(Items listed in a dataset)
--*--

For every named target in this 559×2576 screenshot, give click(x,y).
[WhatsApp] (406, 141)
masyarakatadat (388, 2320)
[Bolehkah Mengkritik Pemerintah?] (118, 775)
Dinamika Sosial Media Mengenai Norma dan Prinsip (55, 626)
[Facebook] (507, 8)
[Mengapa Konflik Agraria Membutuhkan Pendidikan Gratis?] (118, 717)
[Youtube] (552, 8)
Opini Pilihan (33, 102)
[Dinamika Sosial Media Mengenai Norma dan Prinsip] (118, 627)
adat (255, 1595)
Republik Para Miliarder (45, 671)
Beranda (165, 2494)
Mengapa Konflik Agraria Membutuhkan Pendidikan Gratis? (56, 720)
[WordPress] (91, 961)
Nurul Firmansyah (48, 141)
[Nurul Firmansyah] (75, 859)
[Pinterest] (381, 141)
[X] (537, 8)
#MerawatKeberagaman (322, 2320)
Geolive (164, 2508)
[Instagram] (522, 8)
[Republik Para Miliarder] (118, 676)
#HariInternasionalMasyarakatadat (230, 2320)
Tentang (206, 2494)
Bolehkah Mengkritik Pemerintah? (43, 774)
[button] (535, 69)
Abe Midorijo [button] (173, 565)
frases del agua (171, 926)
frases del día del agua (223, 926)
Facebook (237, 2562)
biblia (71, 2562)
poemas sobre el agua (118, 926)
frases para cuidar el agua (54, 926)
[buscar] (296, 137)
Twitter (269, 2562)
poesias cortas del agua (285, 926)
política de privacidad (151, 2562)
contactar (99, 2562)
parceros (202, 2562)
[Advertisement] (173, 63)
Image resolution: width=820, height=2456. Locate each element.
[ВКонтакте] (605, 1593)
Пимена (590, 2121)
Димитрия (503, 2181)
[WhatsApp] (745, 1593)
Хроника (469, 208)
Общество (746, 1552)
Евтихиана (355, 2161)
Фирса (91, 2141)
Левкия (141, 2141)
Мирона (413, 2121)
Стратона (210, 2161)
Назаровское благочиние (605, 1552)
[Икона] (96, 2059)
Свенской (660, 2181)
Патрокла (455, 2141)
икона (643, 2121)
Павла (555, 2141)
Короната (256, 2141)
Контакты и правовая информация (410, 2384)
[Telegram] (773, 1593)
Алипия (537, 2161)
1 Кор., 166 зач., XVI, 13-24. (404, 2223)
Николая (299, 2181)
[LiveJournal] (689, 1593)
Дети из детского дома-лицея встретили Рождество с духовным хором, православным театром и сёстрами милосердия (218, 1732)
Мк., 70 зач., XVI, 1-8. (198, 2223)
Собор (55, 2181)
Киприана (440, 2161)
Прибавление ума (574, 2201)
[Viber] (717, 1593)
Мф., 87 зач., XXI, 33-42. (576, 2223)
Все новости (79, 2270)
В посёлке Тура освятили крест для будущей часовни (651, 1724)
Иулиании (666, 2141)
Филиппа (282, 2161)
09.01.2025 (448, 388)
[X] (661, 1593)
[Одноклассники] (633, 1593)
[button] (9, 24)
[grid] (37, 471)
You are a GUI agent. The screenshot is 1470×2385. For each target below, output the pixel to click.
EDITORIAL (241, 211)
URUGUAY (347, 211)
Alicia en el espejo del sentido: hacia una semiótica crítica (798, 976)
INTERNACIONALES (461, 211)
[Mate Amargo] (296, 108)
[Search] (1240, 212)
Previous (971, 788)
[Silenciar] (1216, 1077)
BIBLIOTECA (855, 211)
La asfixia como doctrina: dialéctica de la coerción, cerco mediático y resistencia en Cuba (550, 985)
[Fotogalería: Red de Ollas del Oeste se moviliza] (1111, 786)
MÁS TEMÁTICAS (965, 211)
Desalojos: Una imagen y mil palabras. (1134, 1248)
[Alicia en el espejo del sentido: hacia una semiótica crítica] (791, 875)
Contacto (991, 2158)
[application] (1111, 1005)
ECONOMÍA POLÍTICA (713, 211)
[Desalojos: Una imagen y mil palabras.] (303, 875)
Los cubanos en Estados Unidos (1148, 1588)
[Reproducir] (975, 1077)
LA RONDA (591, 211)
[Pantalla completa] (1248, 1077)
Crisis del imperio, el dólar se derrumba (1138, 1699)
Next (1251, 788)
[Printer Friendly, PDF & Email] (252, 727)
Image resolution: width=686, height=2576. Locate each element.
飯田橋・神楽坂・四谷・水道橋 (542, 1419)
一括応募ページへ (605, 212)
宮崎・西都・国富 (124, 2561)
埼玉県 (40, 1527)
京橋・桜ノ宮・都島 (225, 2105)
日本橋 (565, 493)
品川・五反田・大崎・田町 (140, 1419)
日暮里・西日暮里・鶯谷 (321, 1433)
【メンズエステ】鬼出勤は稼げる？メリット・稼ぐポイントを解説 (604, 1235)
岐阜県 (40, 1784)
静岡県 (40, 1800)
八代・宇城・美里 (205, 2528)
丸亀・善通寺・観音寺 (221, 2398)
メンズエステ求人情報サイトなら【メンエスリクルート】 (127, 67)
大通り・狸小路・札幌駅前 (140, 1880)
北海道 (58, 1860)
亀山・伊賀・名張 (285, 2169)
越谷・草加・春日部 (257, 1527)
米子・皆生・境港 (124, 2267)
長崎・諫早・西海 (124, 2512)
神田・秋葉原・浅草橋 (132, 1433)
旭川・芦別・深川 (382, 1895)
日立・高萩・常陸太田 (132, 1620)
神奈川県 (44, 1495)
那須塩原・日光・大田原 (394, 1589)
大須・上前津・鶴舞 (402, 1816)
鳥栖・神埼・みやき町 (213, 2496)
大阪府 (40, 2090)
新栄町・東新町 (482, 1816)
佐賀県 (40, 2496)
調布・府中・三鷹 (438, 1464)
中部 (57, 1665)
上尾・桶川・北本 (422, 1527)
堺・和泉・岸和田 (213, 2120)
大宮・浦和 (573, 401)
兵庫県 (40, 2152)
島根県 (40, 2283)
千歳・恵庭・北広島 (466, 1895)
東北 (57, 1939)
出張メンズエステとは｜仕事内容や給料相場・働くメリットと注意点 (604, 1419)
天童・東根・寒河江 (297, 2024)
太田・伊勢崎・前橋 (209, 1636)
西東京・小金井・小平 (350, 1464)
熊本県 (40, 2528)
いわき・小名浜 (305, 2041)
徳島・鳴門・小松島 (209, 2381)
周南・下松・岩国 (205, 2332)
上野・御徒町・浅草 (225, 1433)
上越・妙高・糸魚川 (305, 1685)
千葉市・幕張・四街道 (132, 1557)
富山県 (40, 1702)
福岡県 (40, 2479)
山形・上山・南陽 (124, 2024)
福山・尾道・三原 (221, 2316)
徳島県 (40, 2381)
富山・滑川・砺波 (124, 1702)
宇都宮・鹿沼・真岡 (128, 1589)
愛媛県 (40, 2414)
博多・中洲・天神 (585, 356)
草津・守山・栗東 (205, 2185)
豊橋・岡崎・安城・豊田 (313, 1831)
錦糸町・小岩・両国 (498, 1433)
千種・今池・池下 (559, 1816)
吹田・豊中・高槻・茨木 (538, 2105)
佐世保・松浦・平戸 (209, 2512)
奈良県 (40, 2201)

--*--

**YOUR ASSIGNMENT:** Give every record again, exactly as it reads.

**SOLUTION FOR THIS TASK:**
For every named target in this 559×2576 screenshot, give click(x,y).
[WhatsApp] (406, 141)
masyarakatadat (388, 2320)
[Bolehkah Mengkritik Pemerintah?] (118, 775)
Dinamika Sosial Media Mengenai Norma dan Prinsip (55, 626)
[Facebook] (507, 8)
[Mengapa Konflik Agraria Membutuhkan Pendidikan Gratis?] (118, 717)
[Youtube] (552, 8)
Opini Pilihan (33, 102)
[Dinamika Sosial Media Mengenai Norma dan Prinsip] (118, 627)
adat (255, 1595)
Republik Para Miliarder (45, 671)
Beranda (165, 2494)
Mengapa Konflik Agraria Membutuhkan Pendidikan Gratis? (56, 720)
[WordPress] (91, 961)
Nurul Firmansyah (48, 141)
[Nurul Firmansyah] (75, 859)
[Pinterest] (381, 141)
[X] (537, 8)
#MerawatKeberagaman (322, 2320)
Geolive (164, 2508)
[Instagram] (522, 8)
[Republik Para Miliarder] (118, 676)
#HariInternasionalMasyarakatadat (230, 2320)
Tentang (206, 2494)
Bolehkah Mengkritik Pemerintah? (43, 774)
[button] (535, 69)
Abe Midorijo [button] (173, 565)
frases del agua (171, 926)
frases del día del agua (223, 926)
Facebook (237, 2562)
biblia (71, 2562)
poemas sobre el agua (118, 926)
frases para cuidar el agua (54, 926)
[buscar] (296, 137)
Twitter (269, 2562)
poesias cortas del agua (285, 926)
política de privacidad (151, 2562)
contactar (99, 2562)
parceros (202, 2562)
[Advertisement] (173, 63)
Image resolution: width=820, height=2456. Locate each element.
[ВКонтакте] (605, 1593)
Пимена (590, 2121)
Димитрия (503, 2181)
[WhatsApp] (745, 1593)
Хроника (469, 208)
Общество (746, 1552)
Евтихиана (355, 2161)
Фирса (91, 2141)
Левкия (141, 2141)
Мирона (413, 2121)
Стратона (210, 2161)
Назаровское благочиние (605, 1552)
[Икона] (96, 2059)
Свенской (660, 2181)
Патрокла (455, 2141)
икона (643, 2121)
Павла (555, 2141)
Короната (256, 2141)
Контакты и правовая информация (410, 2384)
[Telegram] (773, 1593)
Алипия (537, 2161)
1 Кор., 166 зач., XVI, 13-24. (404, 2223)
Николая (299, 2181)
[LiveJournal] (689, 1593)
Дети из детского дома-лицея встретили Рождество с духовным хором, православным театром и сёстрами милосердия (218, 1732)
Мк., 70 зач., XVI, 1-8. (198, 2223)
Собор (55, 2181)
Киприана (440, 2161)
Прибавление ума (574, 2201)
[Viber] (717, 1593)
Мф., 87 зач., XXI, 33-42. (576, 2223)
Все новости (79, 2270)
В посёлке Тура освятили крест для будущей часовни (651, 1724)
Иулиании (666, 2141)
Филиппа (282, 2161)
09.01.2025 (448, 388)
[X] (661, 1593)
[Одноклассники] (633, 1593)
[button] (9, 24)
[grid] (37, 471)
You are a GUI agent. The screenshot is 1470×2385. For each target below, output the pixel to click.
EDITORIAL (241, 211)
URUGUAY (347, 211)
Alicia en el espejo del sentido: hacia una semiótica crítica (798, 976)
INTERNACIONALES (461, 211)
[Mate Amargo] (296, 108)
[Search] (1240, 212)
Previous (971, 788)
[Silenciar] (1216, 1077)
BIBLIOTECA (855, 211)
La asfixia como doctrina: dialéctica de la coerción, cerco mediático y resistencia en Cuba (550, 985)
[Fotogalería: Red de Ollas del Oeste se moviliza] (1111, 786)
MÁS TEMÁTICAS (965, 211)
Desalojos: Una imagen y mil palabras. (1134, 1248)
[Alicia en el espejo del sentido: hacia una semiótica crítica] (791, 875)
Contacto (991, 2158)
[application] (1111, 1005)
ECONOMÍA POLÍTICA (713, 211)
[Desalojos: Una imagen y mil palabras.] (303, 875)
Los cubanos en Estados Unidos (1148, 1588)
[Reproducir] (975, 1077)
LA RONDA (591, 211)
[Pantalla completa] (1248, 1077)
Crisis del imperio, el dólar se derrumba (1138, 1699)
Next (1251, 788)
[Printer Friendly, PDF & Email] (252, 727)
Image resolution: width=686, height=2576. Locate each element.
飯田橋・神楽坂・四谷・水道橋 (542, 1419)
一括応募ページへ (605, 212)
宮崎・西都・国富 (124, 2561)
埼玉県 (40, 1527)
京橋・桜ノ宮・都島 (225, 2105)
日本橋 (565, 493)
品川・五反田・大崎・田町 (140, 1419)
日暮里・西日暮里・鶯谷 (321, 1433)
【メンズエステ】鬼出勤は稼げる？メリット・稼ぐポイントを解説 (604, 1235)
岐阜県 (40, 1784)
静岡県 (40, 1800)
八代・宇城・美里 (205, 2528)
丸亀・善通寺・観音寺 (221, 2398)
メンズエステ求人情報サイトなら【メンエスリクルート】 (127, 67)
大通り・狸小路・札幌駅前 (140, 1880)
北海道 (58, 1860)
亀山・伊賀・名張 (285, 2169)
越谷・草加・春日部 (257, 1527)
米子・皆生・境港 (124, 2267)
長崎・諫早・西海 (124, 2512)
神田・秋葉原・浅草橋 (132, 1433)
旭川・芦別・深川 (382, 1895)
日立・高萩・常陸太田 (132, 1620)
神奈川県 (44, 1495)
那須塩原・日光・大田原 (394, 1589)
大須・上前津・鶴舞 (402, 1816)
鳥栖・神埼・みやき町 (213, 2496)
大阪府 (40, 2090)
新栄町・東新町 (482, 1816)
佐賀県 (40, 2496)
調布・府中・三鷹 (438, 1464)
中部 (57, 1665)
上尾・桶川・北本 (422, 1527)
堺・和泉・岸和田 (213, 2120)
大宮・浦和 (573, 401)
兵庫県 (40, 2152)
島根県 (40, 2283)
千歳・恵庭・北広島 (466, 1895)
東北 (57, 1939)
出張メンズエステとは｜仕事内容や給料相場・働くメリットと注意点 (604, 1419)
天童・東根・寒河江 (297, 2024)
太田・伊勢崎・前橋 (209, 1636)
西東京・小金井・小平 (350, 1464)
熊本県 (40, 2528)
いわき・小名浜 (305, 2041)
徳島・鳴門・小松島 (209, 2381)
周南・下松・岩国 (205, 2332)
上野・御徒町・浅草 (225, 1433)
上越・妙高・糸魚川 (305, 1685)
千葉市・幕張・四街道 (132, 1557)
富山県 (40, 1702)
福岡県 (40, 2479)
山形・上山・南陽 (124, 2024)
福山・尾道・三原 (221, 2316)
徳島県 (40, 2381)
富山・滑川・砺波 (124, 1702)
宇都宮・鹿沼・真岡 (128, 1589)
愛媛県 (40, 2414)
博多・中洲・天神 (585, 356)
草津・守山・栗東 (205, 2185)
豊橋・岡崎・安城・豊田 (313, 1831)
錦糸町・小岩・両国 (498, 1433)
千種・今池・池下 (559, 1816)
吹田・豊中・高槻・茨木 (538, 2105)
佐世保・松浦・平戸 (209, 2512)
奈良県 (40, 2201)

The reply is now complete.